## Objective
Locate every line in the listing below that contains the string "Task", and copy each of those lines.

## Material supplied
— start —
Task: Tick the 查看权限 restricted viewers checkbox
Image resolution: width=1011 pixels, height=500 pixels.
— end —
— start —
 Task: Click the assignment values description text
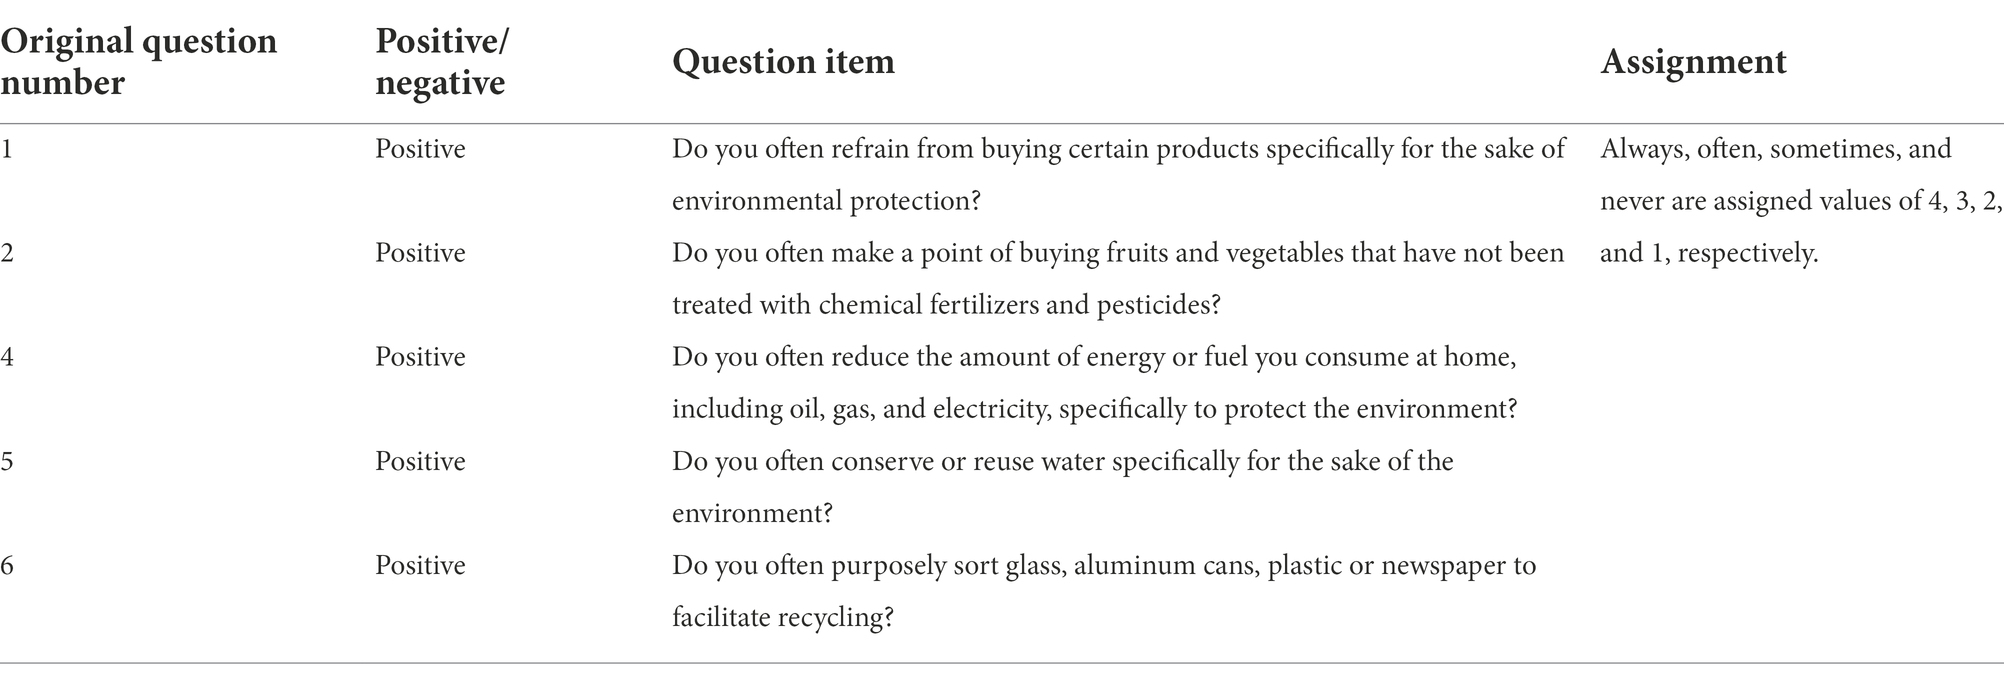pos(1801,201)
— end —
— start —
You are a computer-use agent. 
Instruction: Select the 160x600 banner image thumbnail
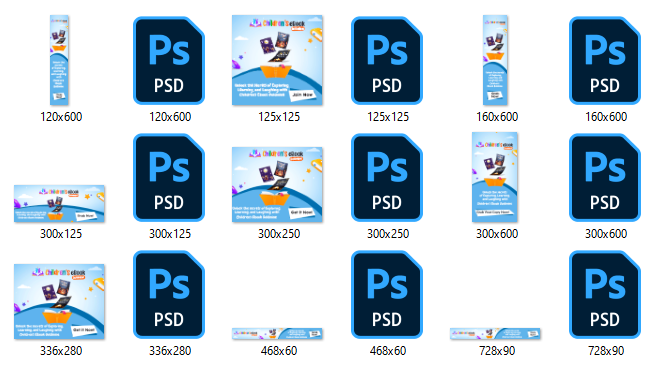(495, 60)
— end —
## Response below
Task: Tick the 查看权限 restricted viewers checkbox
 Task: Click the assignment values description text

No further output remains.